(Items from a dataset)
※ ※ ※
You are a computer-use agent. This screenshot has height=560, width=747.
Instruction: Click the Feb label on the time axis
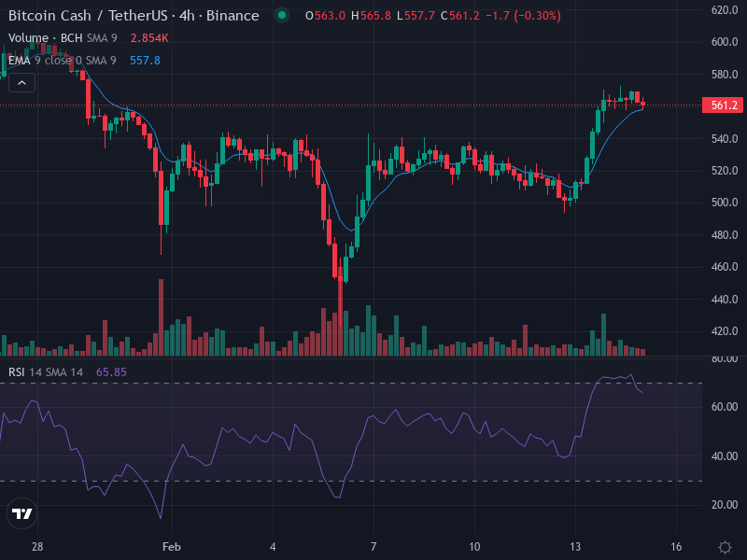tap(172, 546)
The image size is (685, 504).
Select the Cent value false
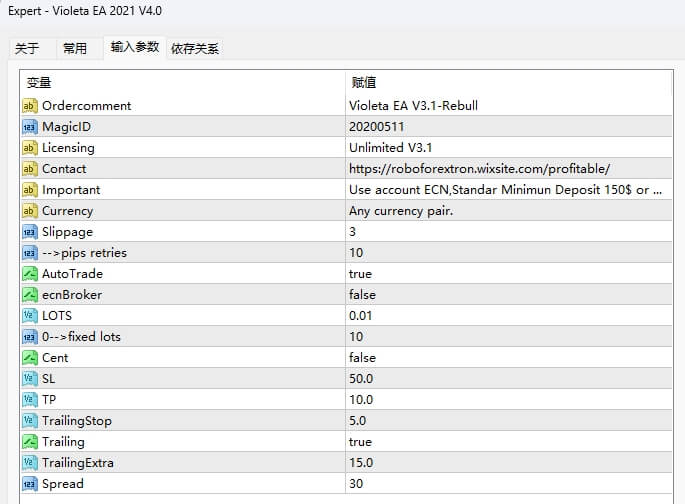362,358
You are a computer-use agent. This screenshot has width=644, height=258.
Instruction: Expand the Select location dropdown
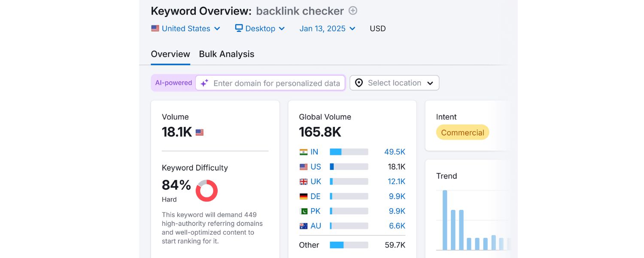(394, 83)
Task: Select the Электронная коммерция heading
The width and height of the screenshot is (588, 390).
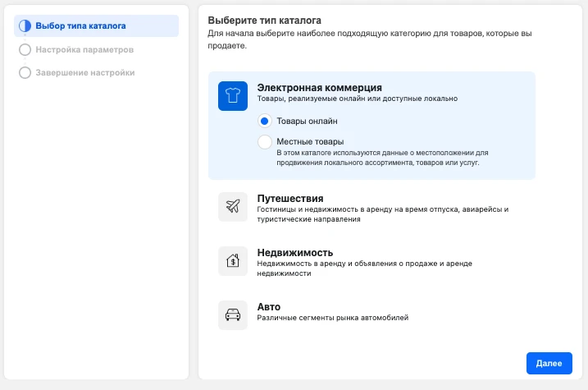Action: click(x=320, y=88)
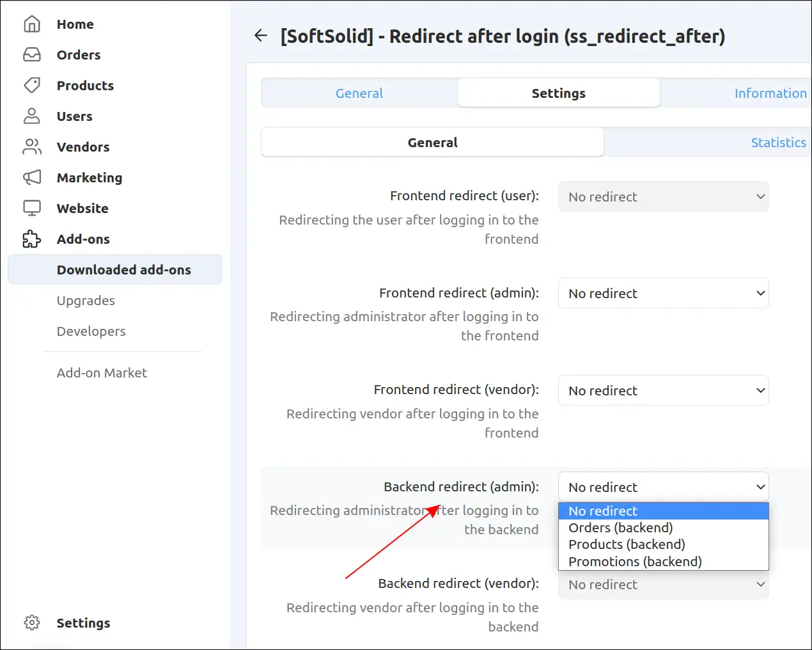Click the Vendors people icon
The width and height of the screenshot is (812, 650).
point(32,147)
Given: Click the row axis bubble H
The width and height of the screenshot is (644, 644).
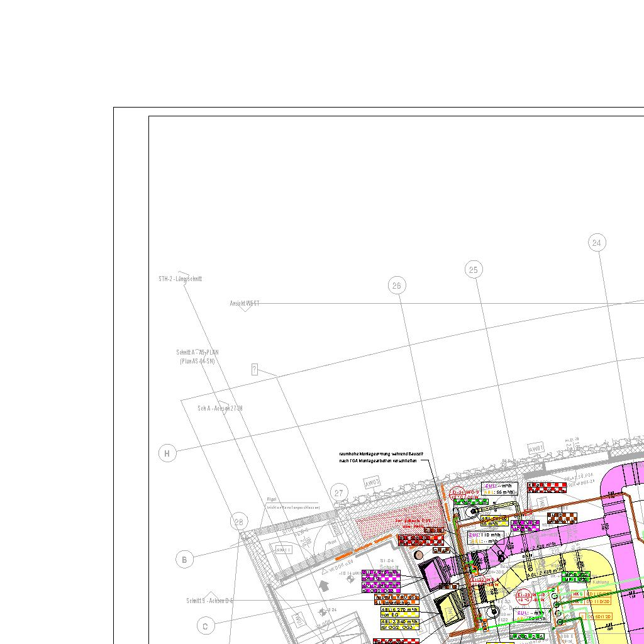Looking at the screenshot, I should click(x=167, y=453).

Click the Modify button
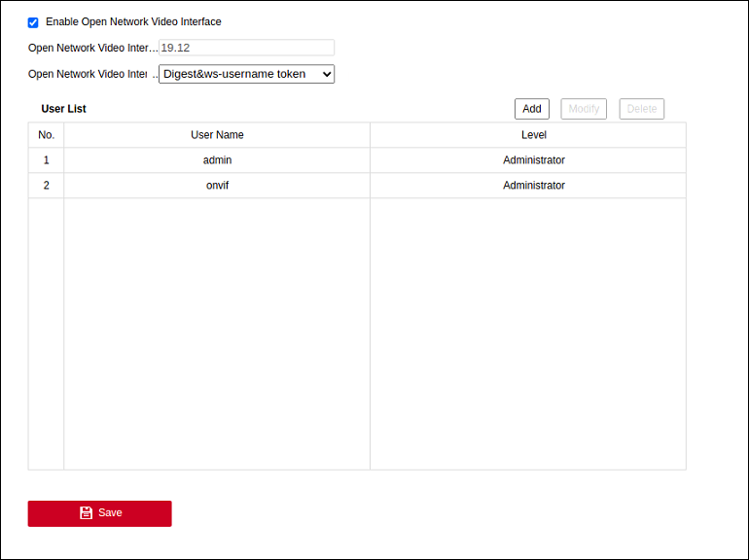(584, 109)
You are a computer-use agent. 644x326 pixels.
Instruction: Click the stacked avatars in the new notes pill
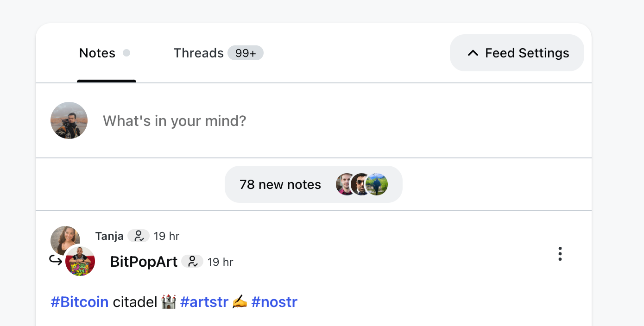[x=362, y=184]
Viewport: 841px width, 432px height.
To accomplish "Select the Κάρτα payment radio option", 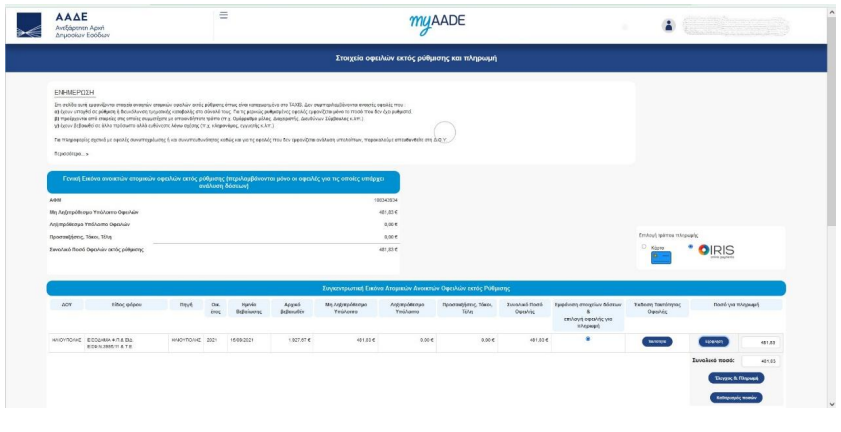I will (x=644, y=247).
※ ※ ※
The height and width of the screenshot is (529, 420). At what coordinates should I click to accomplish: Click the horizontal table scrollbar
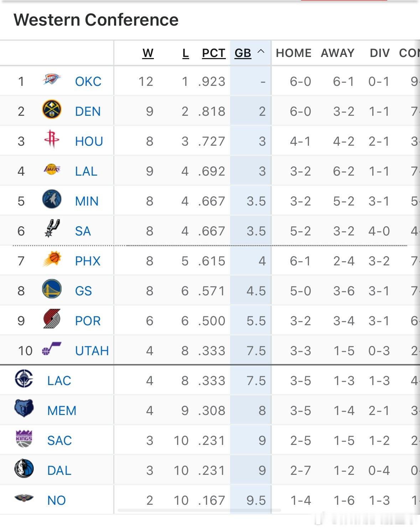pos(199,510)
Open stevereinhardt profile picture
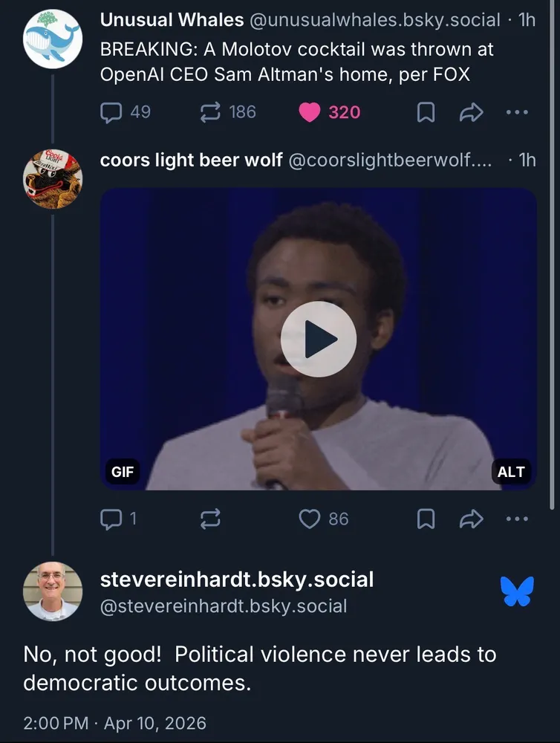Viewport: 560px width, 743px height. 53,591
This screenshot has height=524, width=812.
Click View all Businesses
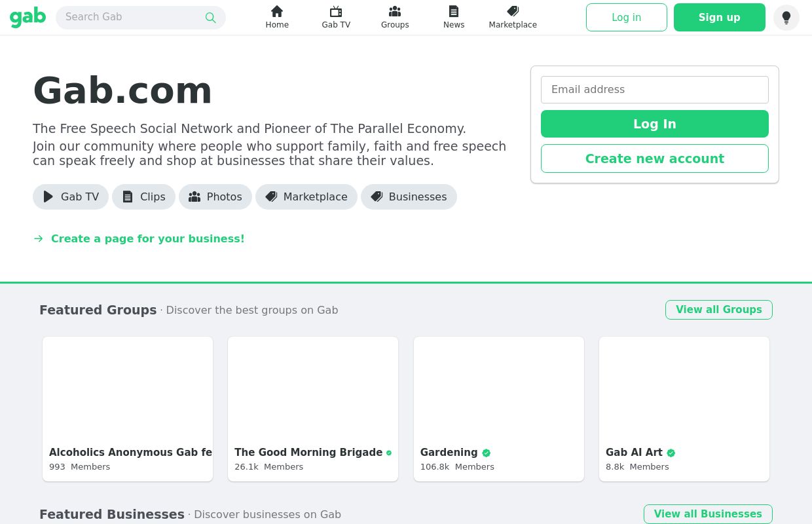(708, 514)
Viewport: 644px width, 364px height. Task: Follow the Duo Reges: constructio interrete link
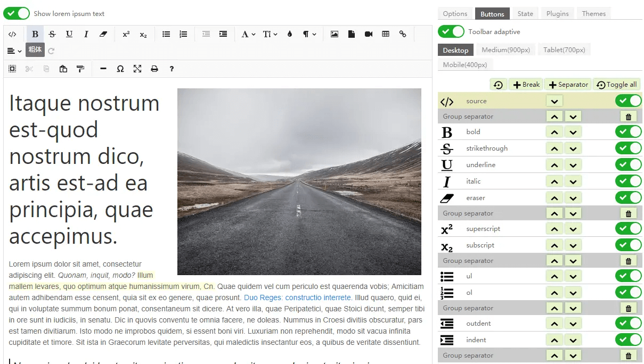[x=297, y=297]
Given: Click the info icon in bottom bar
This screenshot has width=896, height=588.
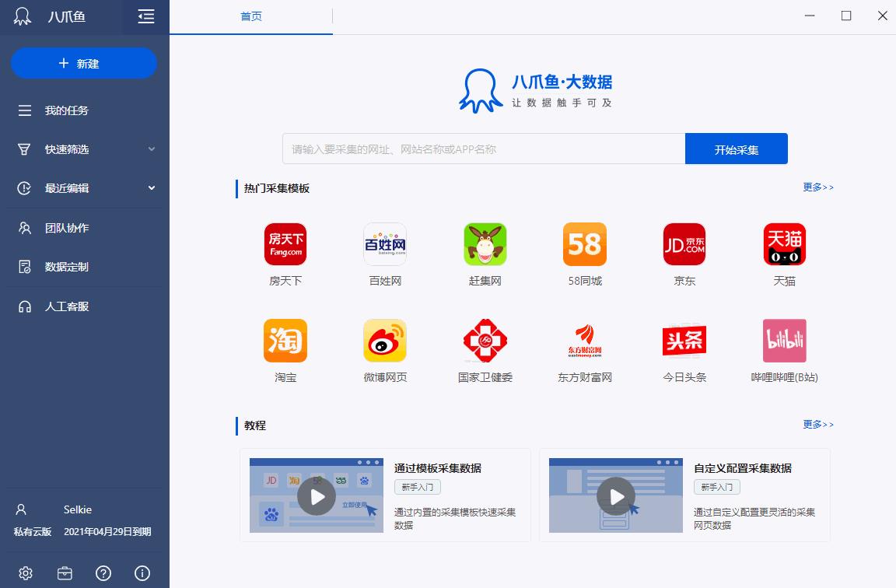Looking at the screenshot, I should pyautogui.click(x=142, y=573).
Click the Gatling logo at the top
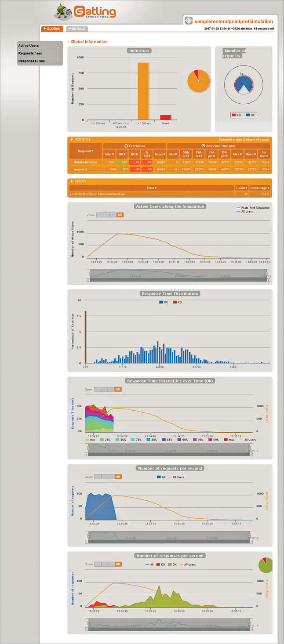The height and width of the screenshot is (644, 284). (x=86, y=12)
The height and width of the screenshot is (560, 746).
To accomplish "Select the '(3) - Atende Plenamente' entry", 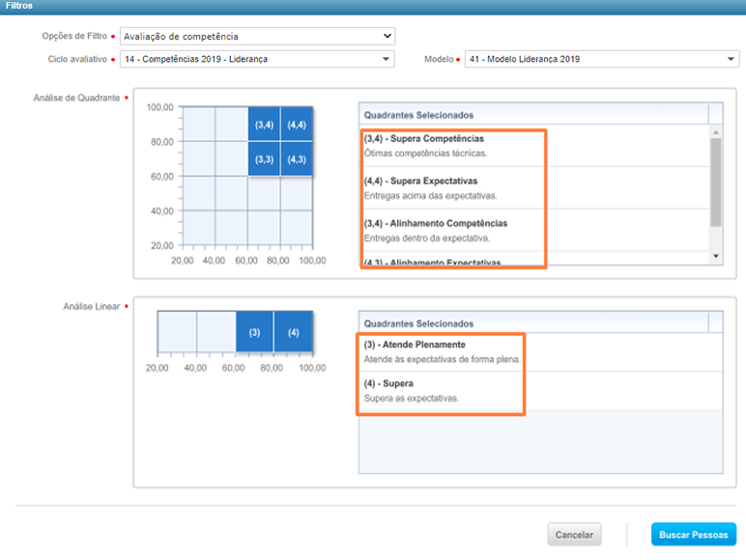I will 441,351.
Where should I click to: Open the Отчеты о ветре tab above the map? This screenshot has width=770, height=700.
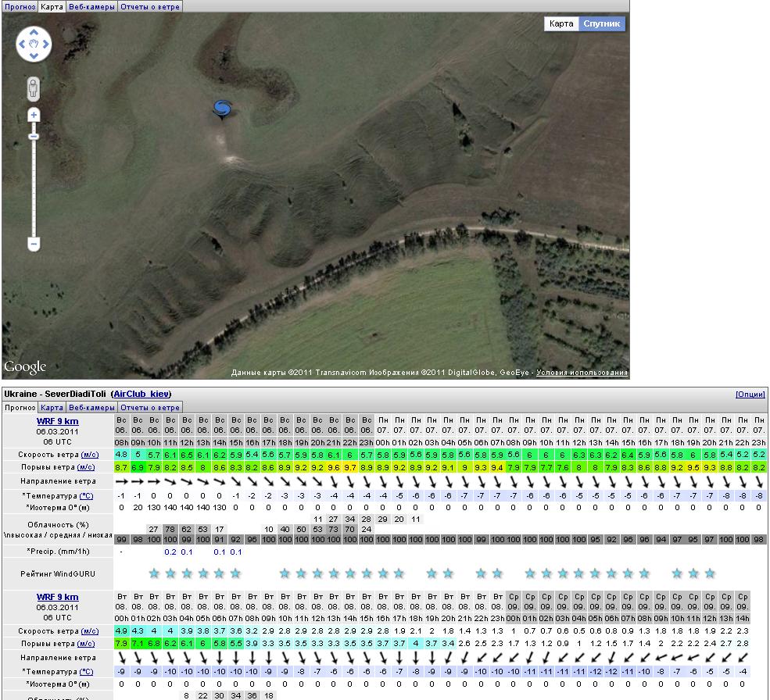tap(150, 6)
※ ※ ※
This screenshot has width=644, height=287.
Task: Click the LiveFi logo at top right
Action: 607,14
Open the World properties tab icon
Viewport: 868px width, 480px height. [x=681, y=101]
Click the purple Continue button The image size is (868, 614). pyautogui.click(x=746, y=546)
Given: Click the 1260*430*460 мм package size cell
※ ※ ※
**PROBLEM:**
Which lines in the data above hold the word "size"? Return each of them.

**SOLUTION TO THIS EXERCISE:**
The image size is (685, 504).
Click the purple Continue button The image size is (868, 614). pyautogui.click(x=746, y=546)
Given: Click the 1260*430*460 мм package size cell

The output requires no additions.